Your first priorities should be to learn as much as you can by exploring the wealth of reliable ADHD information sources available on the web (the nonprofit group Children and Adolescents with Attention-Deficit/Hyperactivity Disorder, CHADD, is a good place to start), and to ask many, many questions in order to fully participate in the choice of treatment option or options. And don’t forget: You are the best advocate for your child, so don’t hesitate to take full advantage of the resources available in your community to help shepherd your child to success.
In the end, the decision about whether to medicate may actually be relatively straightforward. The most recent clinical practice guidelines issued by the American Academy of Pediatrics in 2011 recommend both medication and behavior therapy for children 6-11 years old and adolescents 12-18 years old.
Choosing the best medication
Words you don’t want to hear from your doctor when considering that first prescription: “Let’s try [drug X] for a while and see how he does. We can always try something else if it doesn’t work or he has side effects.”
ADHD is a “highly heritable” condition—in other words, it runs in families. A person’s genes also substantially influence their response to drugs, with a lot of variation in the drug’s effectiveness, how long the effects of the drug are expected to last, and how much or how little is appropriate for the medication dosage. That’s why a drug that works wonders in one child may have no effect on another, or may cause intolerable side effects.

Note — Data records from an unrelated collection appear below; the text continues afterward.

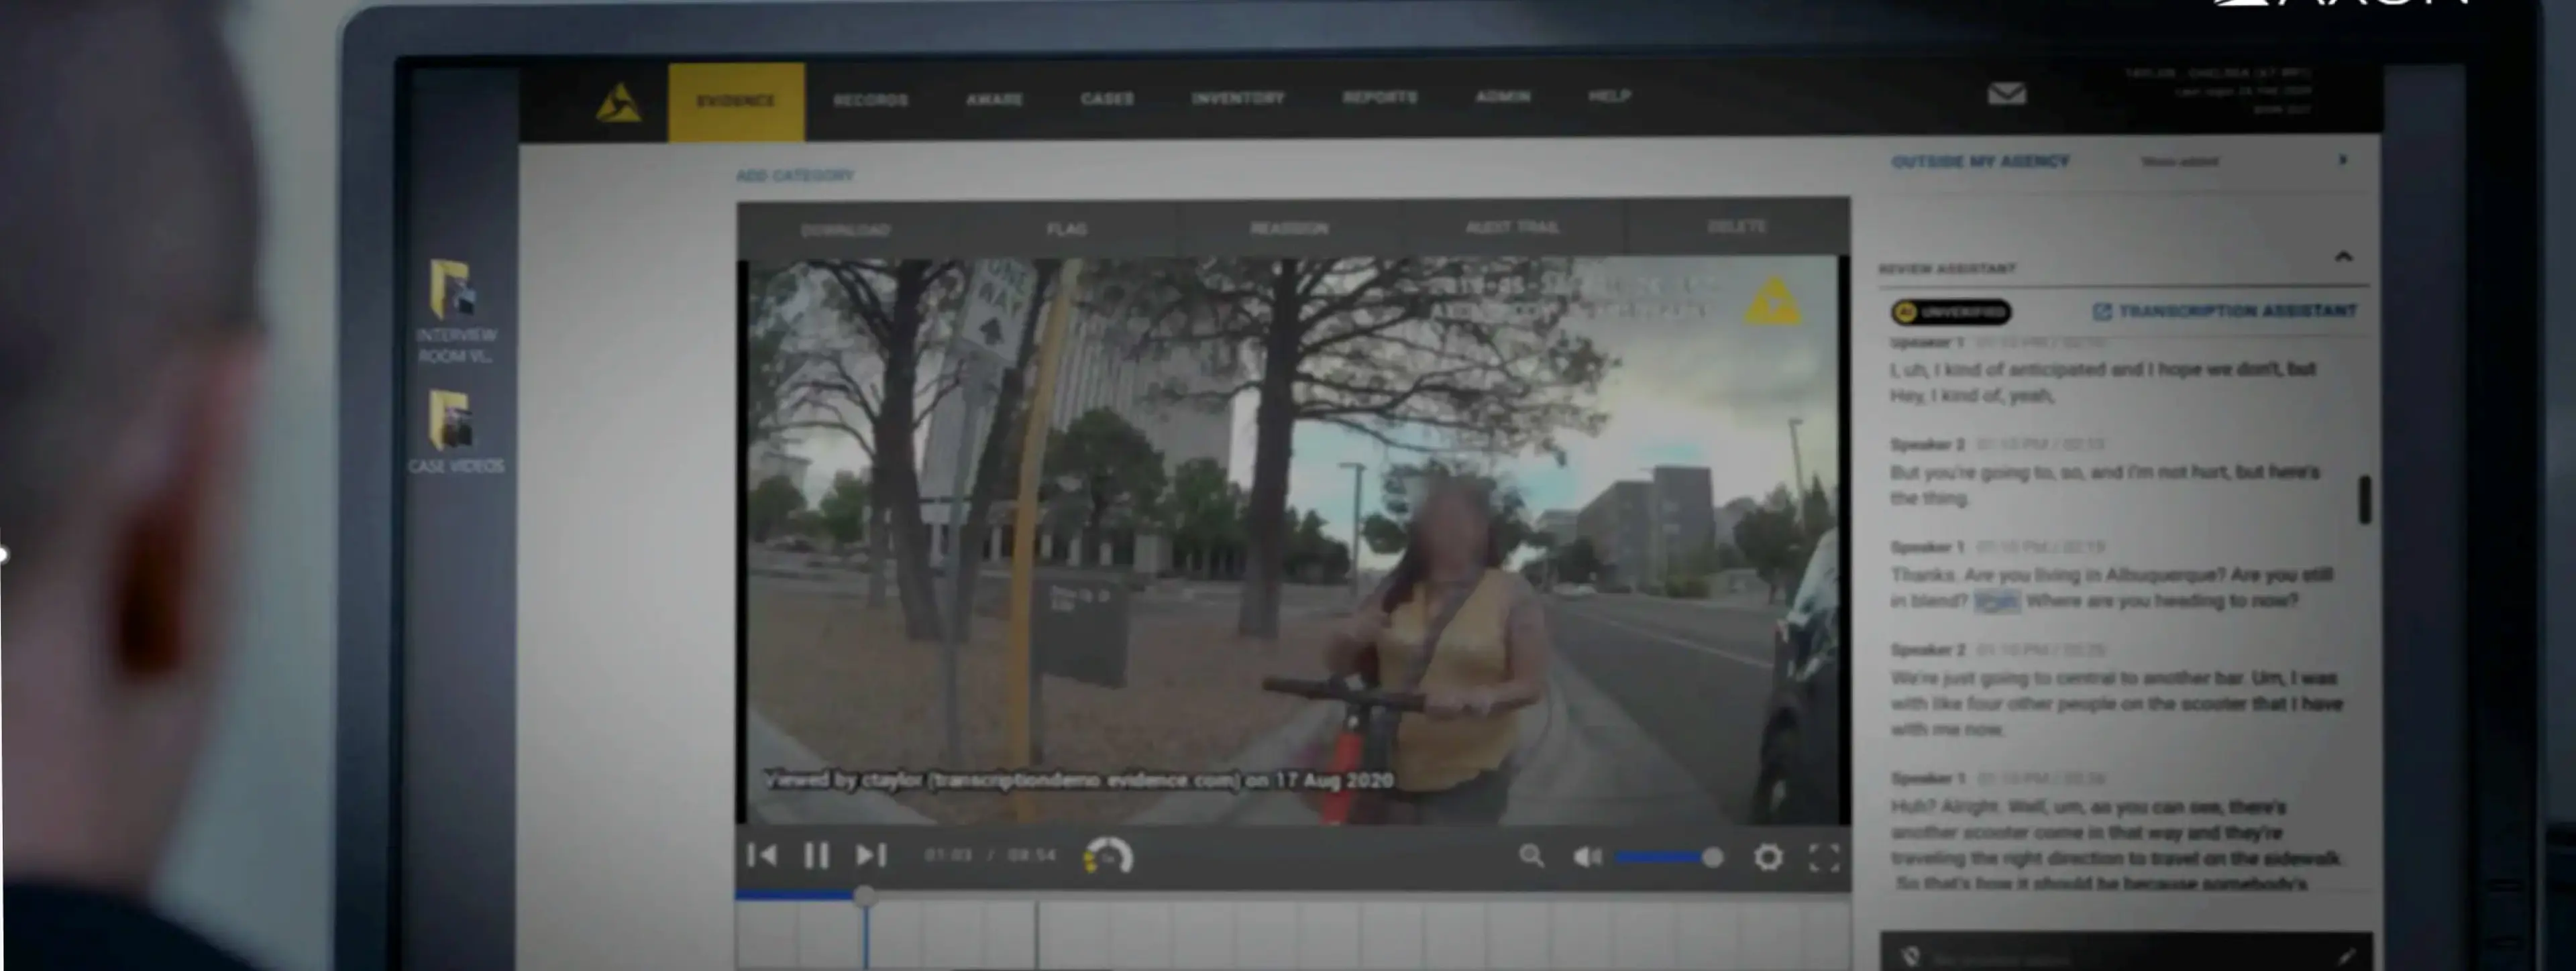Open the mail envelope inbox
The width and height of the screenshot is (2576, 971).
click(x=2006, y=94)
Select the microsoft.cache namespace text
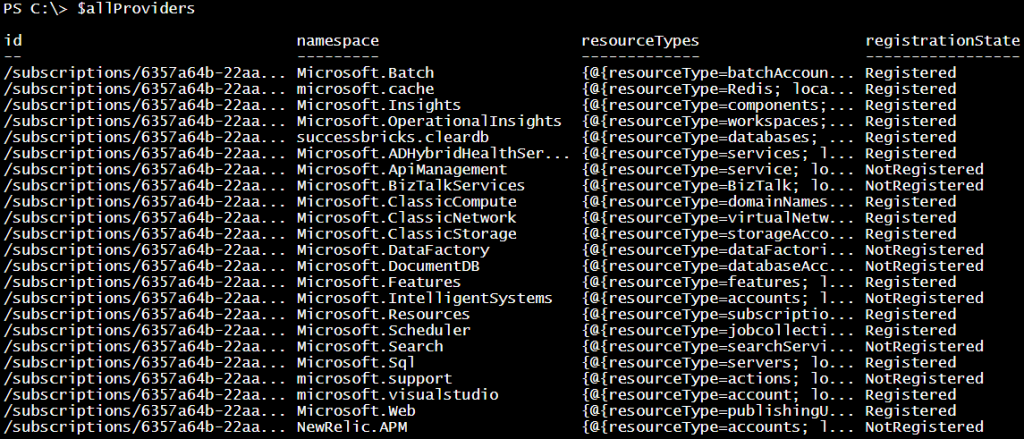The width and height of the screenshot is (1024, 439). coord(355,89)
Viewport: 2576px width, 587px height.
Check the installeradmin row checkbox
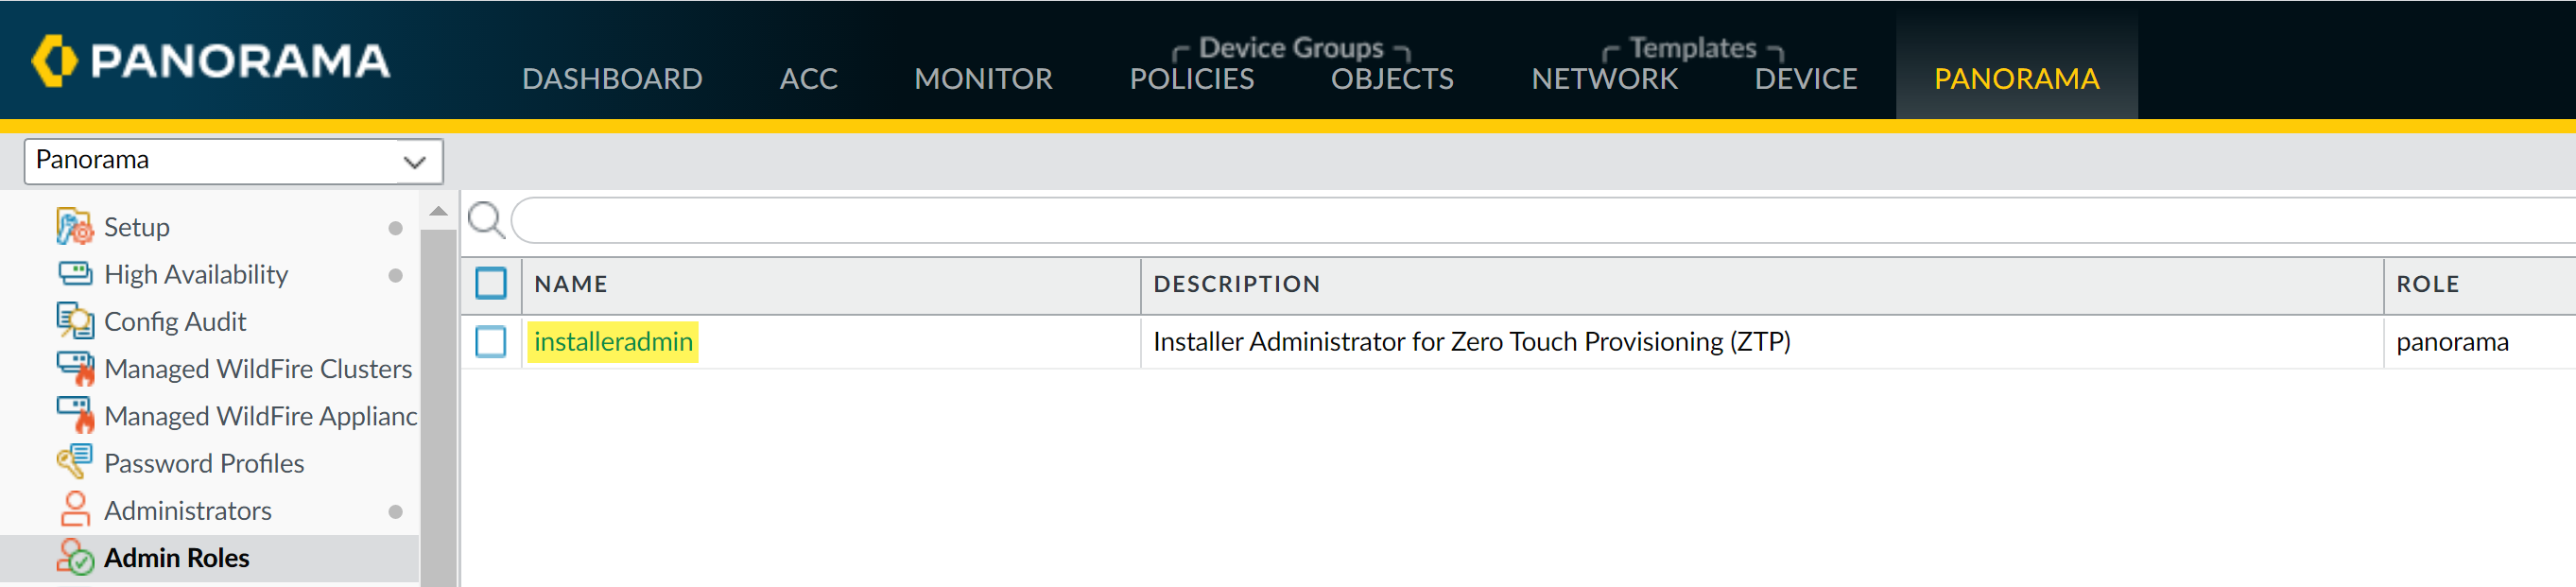[x=491, y=342]
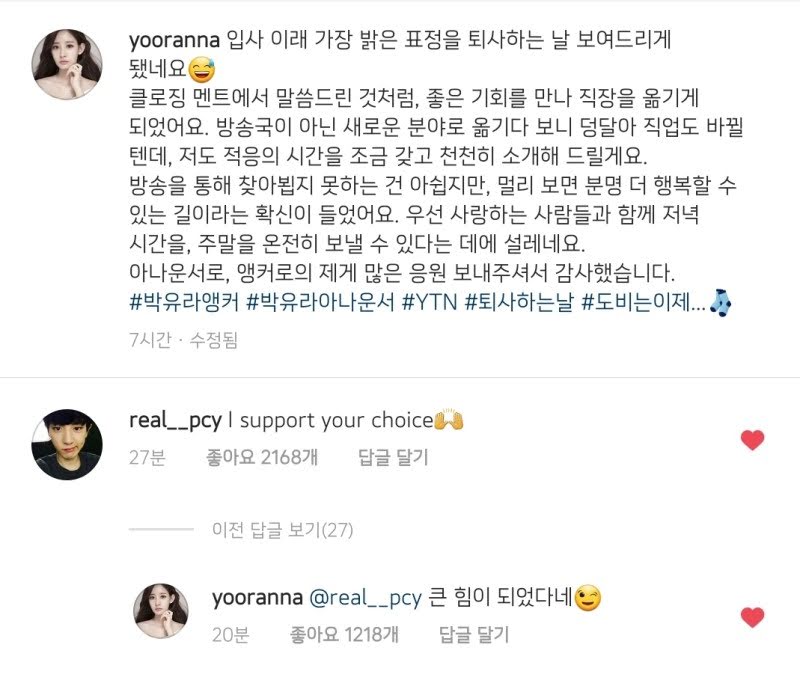Click 답글 달기 under real__pcy comment
The height and width of the screenshot is (692, 800).
393,457
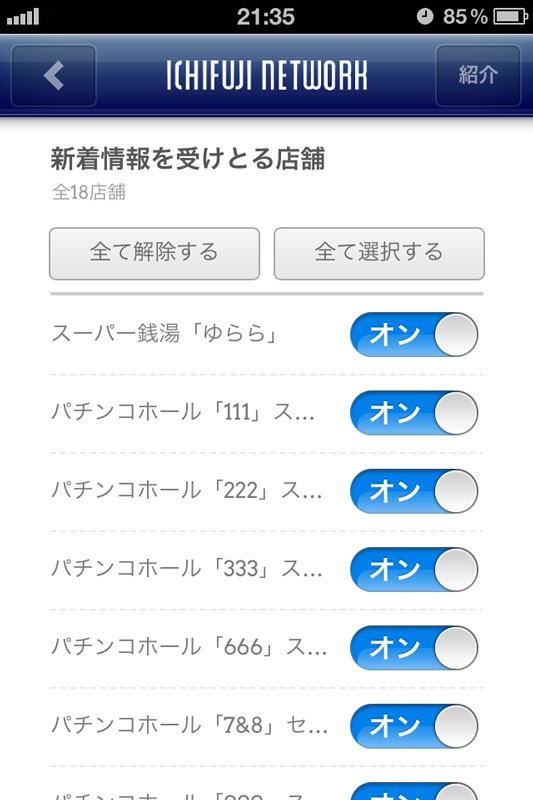Tap the ICHIFUJI NETWORK title logo

[x=267, y=76]
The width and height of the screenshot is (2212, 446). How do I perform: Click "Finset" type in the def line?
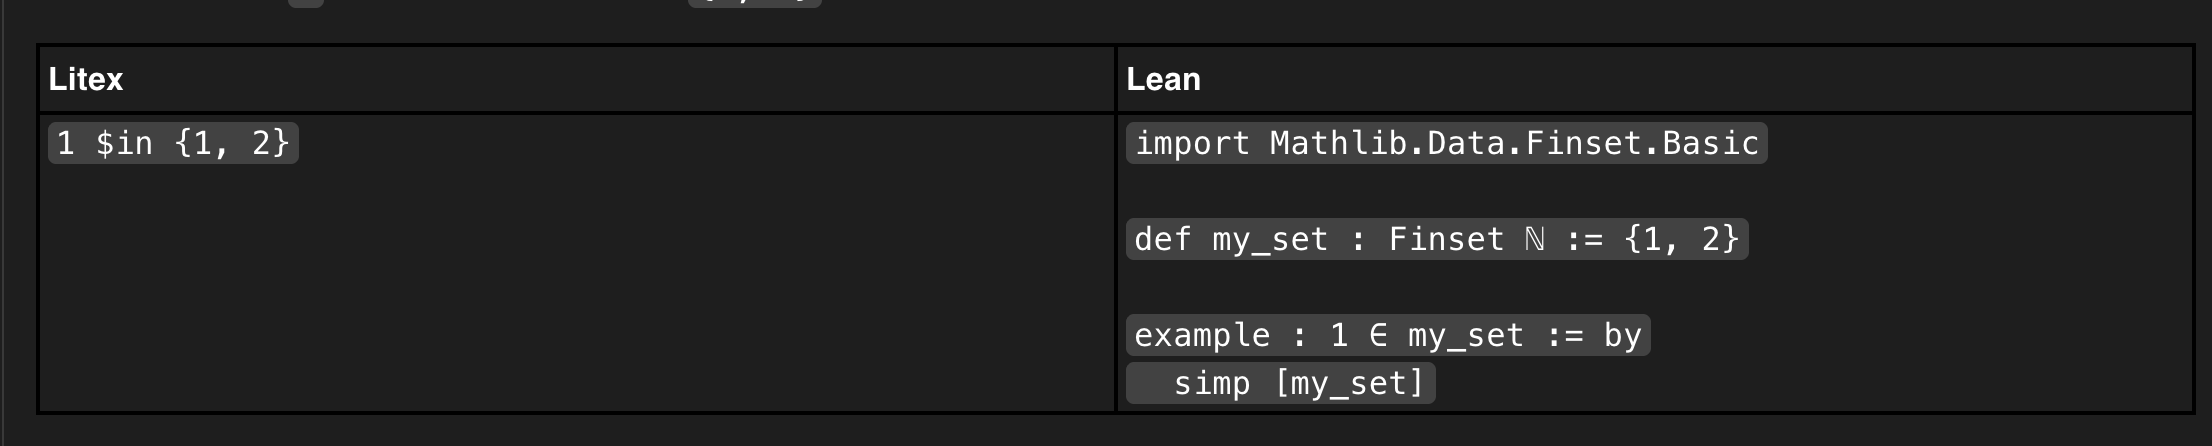[1446, 239]
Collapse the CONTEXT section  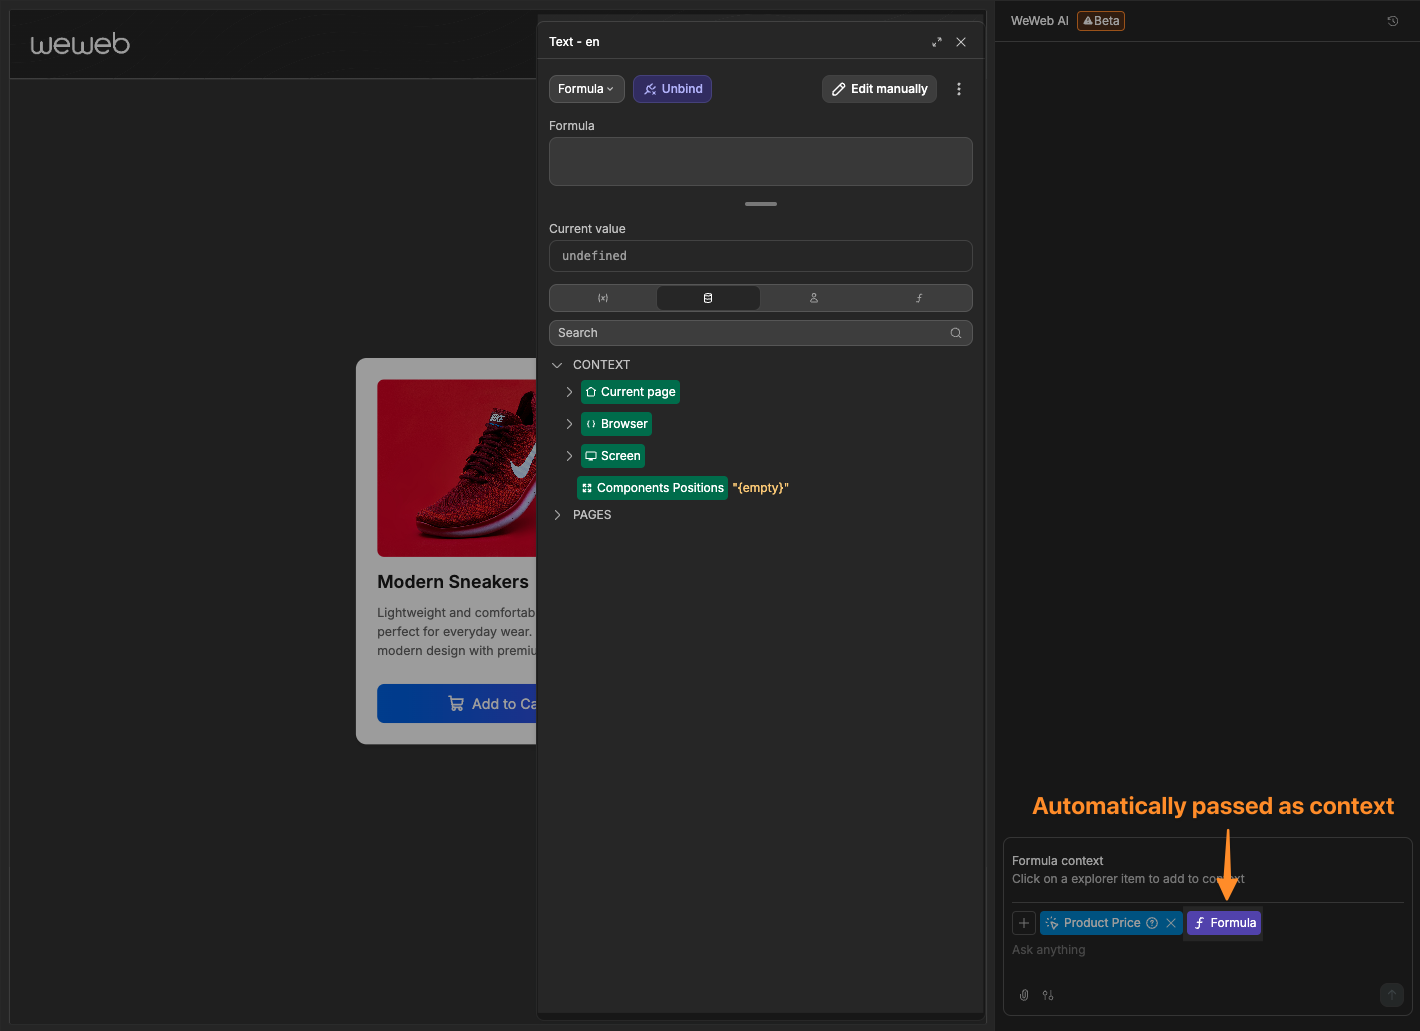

But too many providers still think there is no way to predict who will benefit from a particular ADHD medication or who will not improve, and all too often precious time is wasted by the trial-and-error prescription approach.
Recent advances have made that approach outmoded. There is now a simple and reliable tool to make the first prescription choice with an increased level of confidence that it will be the right one for the individual child.
Tests like GeneSight ADHD analyze a child’s unique genomic profile and help doctors individualize medication selection. Armed with that important information, there is no longer a need for trial and error.
Words you do want to hear from the doctor: “Let’s get a cheek swab, send it off for testing, and know in advance what our best bet for the first medication will be.”